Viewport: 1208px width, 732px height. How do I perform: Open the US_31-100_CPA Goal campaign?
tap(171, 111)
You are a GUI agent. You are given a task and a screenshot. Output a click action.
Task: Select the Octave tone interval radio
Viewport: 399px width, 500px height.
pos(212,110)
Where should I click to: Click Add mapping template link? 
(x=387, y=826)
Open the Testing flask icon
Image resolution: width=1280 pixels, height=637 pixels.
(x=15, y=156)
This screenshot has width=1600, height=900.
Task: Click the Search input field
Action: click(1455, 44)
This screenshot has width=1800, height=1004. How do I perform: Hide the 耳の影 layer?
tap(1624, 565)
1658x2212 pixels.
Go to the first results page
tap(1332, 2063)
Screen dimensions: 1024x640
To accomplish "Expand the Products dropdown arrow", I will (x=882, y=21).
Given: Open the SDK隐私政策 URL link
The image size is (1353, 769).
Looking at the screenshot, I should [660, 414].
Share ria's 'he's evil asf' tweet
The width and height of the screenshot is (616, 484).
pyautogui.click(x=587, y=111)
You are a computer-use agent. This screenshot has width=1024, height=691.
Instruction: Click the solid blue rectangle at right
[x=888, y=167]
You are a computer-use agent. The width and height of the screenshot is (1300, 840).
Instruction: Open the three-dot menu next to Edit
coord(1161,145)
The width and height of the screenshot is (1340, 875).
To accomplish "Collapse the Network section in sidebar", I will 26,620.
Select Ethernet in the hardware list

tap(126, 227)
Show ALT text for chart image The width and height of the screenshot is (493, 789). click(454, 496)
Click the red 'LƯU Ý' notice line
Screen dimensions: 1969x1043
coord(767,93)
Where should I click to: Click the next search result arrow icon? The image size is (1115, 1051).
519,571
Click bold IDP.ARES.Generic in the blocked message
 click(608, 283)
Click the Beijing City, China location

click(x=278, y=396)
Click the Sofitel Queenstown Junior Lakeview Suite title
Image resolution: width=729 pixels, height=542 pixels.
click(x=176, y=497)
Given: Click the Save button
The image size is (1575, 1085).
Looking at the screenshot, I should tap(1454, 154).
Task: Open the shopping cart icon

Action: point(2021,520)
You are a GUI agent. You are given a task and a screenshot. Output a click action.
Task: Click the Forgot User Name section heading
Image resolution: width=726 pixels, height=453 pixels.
::::::::
◆ **What is expected**: All lines above between those holding "Where should I click to: Click Add" and "The width and height of the screenshot is (1340, 875).", inclusive, must be set down unchanged, and no other line may be included.

◆ **Task solution**:
Where should I click to: Click Add mapping template link? 
(x=387, y=826)
Open the Testing flask icon
Image resolution: width=1280 pixels, height=637 pixels.
(x=15, y=156)
This screenshot has width=1600, height=900.
Task: Click the Search input field
Action: click(1455, 44)
This screenshot has width=1800, height=1004. How do I perform: Hide the 耳の影 layer?
tap(1624, 565)
1658x2212 pixels.
Go to the first results page
tap(1332, 2063)
Screen dimensions: 1024x640
To accomplish "Expand the Products dropdown arrow", I will (x=882, y=21).
Given: Open the SDK隐私政策 URL link
The image size is (1353, 769).
Looking at the screenshot, I should [660, 414].
Share ria's 'he's evil asf' tweet
The width and height of the screenshot is (616, 484).
pyautogui.click(x=587, y=111)
You are a computer-use agent. This screenshot has width=1024, height=691.
Instruction: Click the solid blue rectangle at right
[x=888, y=167]
You are a computer-use agent. The width and height of the screenshot is (1300, 840).
Instruction: Open the three-dot menu next to Edit
coord(1161,145)
The width and height of the screenshot is (1340, 875).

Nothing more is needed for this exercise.